Гвидо Кавальканти[37], достойнейший муж и философ, становится жертвой ребяческой хитрости


Виднейший гражданин Флоренции по имени Гвидо Кавальканти однажды играл в шахматы. В это время один мальчуган, по обычаю игравший с другими не то в мячик, не то в кубарь, не раз с шумом к нему подбегал; наконец, как это часто бывает, его толкнул другой мальчик, и он наткнулся на означенного Гвидо; а тому, должно быть, как раз не повезло в игре, и он в ярости вскочил и, бросившись на мальчика, сказал ему:

— Уходи играть в другое место, — и, вернувшись, снова уселся за шахматы.

Разобиженный мальчик плакал, мотал головой и не отходя далеко, вертелся поблизости, бормоча про себя: «Я тебе за это еще отплачу!»

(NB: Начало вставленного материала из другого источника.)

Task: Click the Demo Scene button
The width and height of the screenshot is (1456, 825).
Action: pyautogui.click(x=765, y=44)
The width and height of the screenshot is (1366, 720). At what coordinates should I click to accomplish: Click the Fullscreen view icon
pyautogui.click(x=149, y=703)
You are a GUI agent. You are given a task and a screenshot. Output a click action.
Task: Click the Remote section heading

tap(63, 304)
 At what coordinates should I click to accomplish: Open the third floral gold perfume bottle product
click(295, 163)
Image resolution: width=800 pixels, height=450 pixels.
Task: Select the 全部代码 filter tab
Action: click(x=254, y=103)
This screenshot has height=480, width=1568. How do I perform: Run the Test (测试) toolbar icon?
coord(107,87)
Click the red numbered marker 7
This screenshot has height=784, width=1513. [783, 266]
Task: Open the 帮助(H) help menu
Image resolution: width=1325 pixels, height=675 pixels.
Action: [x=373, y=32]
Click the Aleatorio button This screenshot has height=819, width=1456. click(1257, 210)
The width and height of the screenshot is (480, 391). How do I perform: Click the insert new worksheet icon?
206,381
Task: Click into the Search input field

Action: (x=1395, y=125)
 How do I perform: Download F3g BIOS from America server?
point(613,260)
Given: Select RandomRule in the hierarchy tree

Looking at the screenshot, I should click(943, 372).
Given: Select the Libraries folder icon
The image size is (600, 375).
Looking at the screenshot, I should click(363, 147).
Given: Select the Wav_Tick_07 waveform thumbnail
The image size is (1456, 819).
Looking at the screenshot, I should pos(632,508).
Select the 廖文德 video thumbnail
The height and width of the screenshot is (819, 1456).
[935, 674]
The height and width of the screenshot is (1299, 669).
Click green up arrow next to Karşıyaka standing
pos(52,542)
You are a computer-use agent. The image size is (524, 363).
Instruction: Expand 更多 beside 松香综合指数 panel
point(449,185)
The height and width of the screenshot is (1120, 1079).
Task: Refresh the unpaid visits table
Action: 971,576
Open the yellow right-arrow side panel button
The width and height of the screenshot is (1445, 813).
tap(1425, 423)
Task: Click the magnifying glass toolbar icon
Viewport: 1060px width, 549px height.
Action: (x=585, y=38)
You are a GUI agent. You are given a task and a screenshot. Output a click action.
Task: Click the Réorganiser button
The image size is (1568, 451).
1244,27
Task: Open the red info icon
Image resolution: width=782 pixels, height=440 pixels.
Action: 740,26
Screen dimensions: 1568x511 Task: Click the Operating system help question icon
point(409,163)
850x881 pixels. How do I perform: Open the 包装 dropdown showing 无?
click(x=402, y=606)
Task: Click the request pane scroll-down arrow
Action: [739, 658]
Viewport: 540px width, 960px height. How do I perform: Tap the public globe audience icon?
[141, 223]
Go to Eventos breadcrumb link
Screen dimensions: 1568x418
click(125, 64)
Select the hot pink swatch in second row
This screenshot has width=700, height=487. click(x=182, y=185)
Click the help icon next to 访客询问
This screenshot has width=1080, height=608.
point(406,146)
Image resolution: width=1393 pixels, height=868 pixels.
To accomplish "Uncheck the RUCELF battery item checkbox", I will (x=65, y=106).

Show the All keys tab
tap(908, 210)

Подобрав большой гвоздь из лошадиной подковы, мальчик вместе с другими вернулся на ту улицу, где упомянутый Гвидо играл в шахматы, и с камнем в руке подошел за спиной Гвидо не то к завалинке, не то просто к лавке, на которой тот сидел, положил на нее гвоздь и рукой, державшей камень, стал постукивать, сначала редко и тихо, затем постепенно все чаще и сильнее, так что наконец Гвидо обернулся и сказал:

— Чего тебе еще нужно? Иди-ка, от греха подальше, домой! Зачем ты стучишь этим камнем?

Тот сказал:

— Хочу выпрямить этот гвоздь.

И Гвидо снова обратился к шахматам и продолжал играть. Мальчик же, тихонько постукивая камнем, ухватил полу куртки или кафтана, которая со спины Гвидо спадала на сиденье, и, приладив к ней свой гвоздь, стал усиливать удары, чтобы как следует ее прибить, рассчитывая, что означенный Гвидо наконец встанет. Случилось так, как задумал мальчик. Гвидо, которому надоел стук, в бешенстве вскакивает, мальчик убегает, а Гвидо остается пригвожденным к скамье. Чувствуя, что он совсем опозорен и не может двинуться, и грозя рукой убегающему мальчику, он говорит:

— Иди с богом, но другой раз не попадайся.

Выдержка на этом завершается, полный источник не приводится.